# no wireless options in menuconfig

## intbrd

hi.

okay, its pissing me off now.

ive tried gentoo and git (sources) 3.7.1, 3.6.sth, 3.2 debian sources, and whole bunch of -ck and -pf sources. manual and genkernel. wherever im doing this the same problem happens.

there is no option for a wireless networking in menuconfig. while im just ignoring this my wireless interface wont show up (obviously). its just simple ath9k, wifi options should be visible in menuconfig. ive tried everything. even switching to funtoo instead of gentoo.

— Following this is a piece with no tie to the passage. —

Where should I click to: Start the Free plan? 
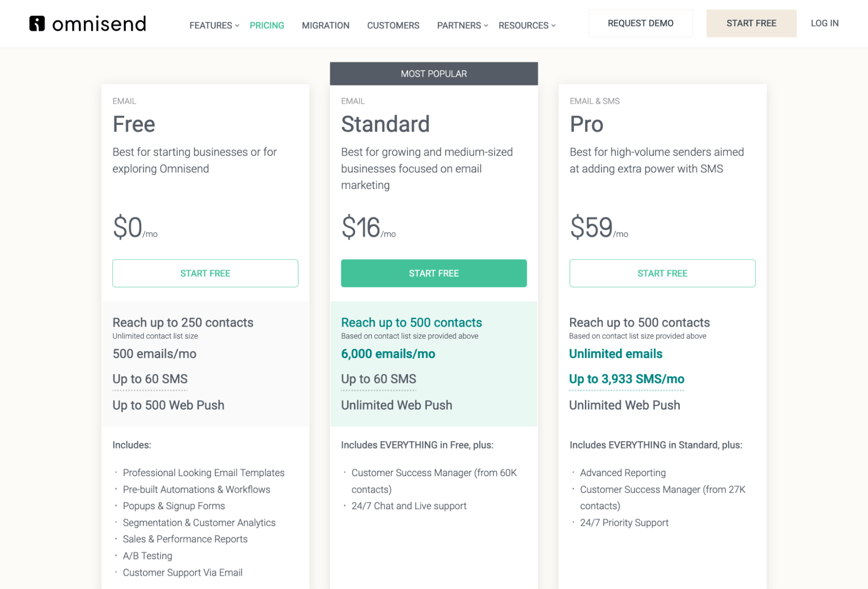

even if i compile with genkernel error with loading ath9k shows up while booting. later on i cant mordprobe it. there is no such driver. madwifi-ng wont compile

in menuconfig, there is no "Improved wireless configuration API" option to select. im using intel atom if it makes any change, its properly selected in 'march' in /etc/make.conf and in menuconfig.

im using atheros card, worked in every other distribution with precompiled kernel (and windows, and every livecd, even gentoo livecd). debian-sources (USE=binary) wont compile (genkernel). besides, i dont want them, these sucks.

its important to mention that this ath card works like a dream on gentoo (and every other) livecd (regular gentoo livecd minimal downloaded from gentoo.org mirror). no problem with connecting.

my hardware is hp mini. same thing happens when i do 'make menuconfig' from chroot or from installed os without net. i fcking love gentoo i and i want to have it. im using it for few years now on many machines. why is it happening? what can i do to repair this?

please help.

----------

## fturco

I'm using gentoo-sources-3.7.0 on my AMD64 system. The CONFIG_ATH9K option is in: Device Drivers > Network device support > Wireless LAN > Atheros Wireless Cards > Atheros 802.11n wireless cards support. As the help function shows, this option depends on: NETDEVICES && WLAN && ATH_COMMON && MAC80211.

----------

## intbrd

Thanks for such quick response. This is selected. The problem: there is no such option as 'improved wireless conf api' in menuconfig to select.

----------

## fturco

It seems it changed name. The real module name is CONFIG_CFG80211 and is now called "cfg80211 - wireless configuration API". It is in Networking support > Wireless. I had to Google a little bit in order to find it.

----------

## intbrd

still nothing

----------